MMP Technology and mirror-like finish

A mirror-like surface requires the total elimination of all surface roughness. MMP Technology is capable of achieving such finishes by selectively filtering out successive levels of roughness without changing the basic form of the surface.


The diagram below demonstrates how MMP Technology categorizes the different levels of roughness.

MMP TECHNOLOGY Advantages & Limitations

Using MMP Technology to obtain mirror-like surfaces offers a number of advantages but also has some limitations.

MMP Technology maps a surface as a collection of different frequencies of roughness. It then removes only the targeted frequency ranges, moving from the highest frequencies to lower ones. As a result of this extremely precise approach, MMP Technology achieves mirror-like surfaces with far less material removal than traditional cutting action polishing processes

Limiting the material removal to specific frequency ranges gives MMP® Technology other benefits that differentiate it from classic polishing processes. Since the frequencies of roughness MMP Technology removes are significantly higher than the frequencies of the underlying form of the part, the resulting mirror-like finish leaves edges sharp and fine details undisturbed, meaning that MMP Technology is very well suited to creating uniform mirror-like finishes on complex geometries.

However, since MMP Technology is an isotropic (homogeneous) treatment, if obtaining a mirror-like surface requires removal of form errors (i.e. low frequency), MMP Technology may not be a good solution. Defects in the form of the part will require localized removal of material, and probably a lot of material relative to the amounts MMP Technology typically removes. In general, if a part requires non-homogeneous removal of material (i.e. changes to the actual shape of the part), MMP Technology is not likely to be the best choice.

Mirror-like polishing is often required in medical implant and instrumentation applications, and plastic injection molding.

For medical and injection molding applications the emphasis is more focused on maintaining tolerances.
Often times MMP Technology is the best path to a mirror-like finish for these applications because of its ability to preserve complex geometries while still delivering a uniformly polished surface. MMP Technology broad material and coatings compatibility is another benefit in these applications, and in many cases MMP Technology also delivers shorter, more predictable lead times at lower cost.

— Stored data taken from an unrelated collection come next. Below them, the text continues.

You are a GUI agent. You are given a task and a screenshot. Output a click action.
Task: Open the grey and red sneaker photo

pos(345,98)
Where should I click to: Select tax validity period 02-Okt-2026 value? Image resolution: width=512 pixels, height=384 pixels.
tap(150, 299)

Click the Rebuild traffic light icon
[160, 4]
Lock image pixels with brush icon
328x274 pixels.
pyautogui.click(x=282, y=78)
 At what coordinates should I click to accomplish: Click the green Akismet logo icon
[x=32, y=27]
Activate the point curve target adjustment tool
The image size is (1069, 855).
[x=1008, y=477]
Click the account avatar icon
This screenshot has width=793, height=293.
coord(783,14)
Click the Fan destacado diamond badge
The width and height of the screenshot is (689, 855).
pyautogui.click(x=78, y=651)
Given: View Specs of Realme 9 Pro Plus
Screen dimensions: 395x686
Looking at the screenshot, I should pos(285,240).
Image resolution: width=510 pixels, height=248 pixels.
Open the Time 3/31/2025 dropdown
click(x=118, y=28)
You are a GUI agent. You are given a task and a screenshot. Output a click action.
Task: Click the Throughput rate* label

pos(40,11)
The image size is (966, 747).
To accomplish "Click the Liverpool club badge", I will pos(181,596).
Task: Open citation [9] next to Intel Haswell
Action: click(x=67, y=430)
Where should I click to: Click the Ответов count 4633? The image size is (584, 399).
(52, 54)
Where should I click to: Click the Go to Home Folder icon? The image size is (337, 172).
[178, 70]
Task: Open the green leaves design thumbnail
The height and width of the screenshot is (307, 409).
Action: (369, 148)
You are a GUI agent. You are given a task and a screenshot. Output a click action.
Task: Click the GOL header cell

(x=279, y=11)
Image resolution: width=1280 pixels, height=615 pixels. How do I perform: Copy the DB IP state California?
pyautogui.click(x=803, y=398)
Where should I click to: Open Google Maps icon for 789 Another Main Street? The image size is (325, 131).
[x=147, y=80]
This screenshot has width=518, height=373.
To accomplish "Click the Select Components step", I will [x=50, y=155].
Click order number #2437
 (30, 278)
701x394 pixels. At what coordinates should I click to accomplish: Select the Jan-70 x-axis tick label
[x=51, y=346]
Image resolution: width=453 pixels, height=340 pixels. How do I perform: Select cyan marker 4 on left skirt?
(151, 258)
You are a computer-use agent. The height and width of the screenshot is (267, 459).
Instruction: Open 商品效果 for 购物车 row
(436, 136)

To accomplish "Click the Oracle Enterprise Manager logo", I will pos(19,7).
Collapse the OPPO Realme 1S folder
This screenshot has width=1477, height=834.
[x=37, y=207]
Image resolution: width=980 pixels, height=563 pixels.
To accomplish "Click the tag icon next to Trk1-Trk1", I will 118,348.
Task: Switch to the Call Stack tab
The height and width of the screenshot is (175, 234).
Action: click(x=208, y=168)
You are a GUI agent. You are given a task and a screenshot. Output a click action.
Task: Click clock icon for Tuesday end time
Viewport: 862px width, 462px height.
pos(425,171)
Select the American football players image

MMP Technology also creates mirror-like finishes on MIM and/or CIM parts, provided the initial surface is free of porosity.

In conclusion, depending on the applications and markets, the mirror-like surface produced by MMP Technology is often the best choice due to low material removal, the ability to preserve the initial shapes and designs, an improvement of technical properties of the surface, reproducibility and homogeneity, accessibility to complex shapes, and superior lead times and overall cost.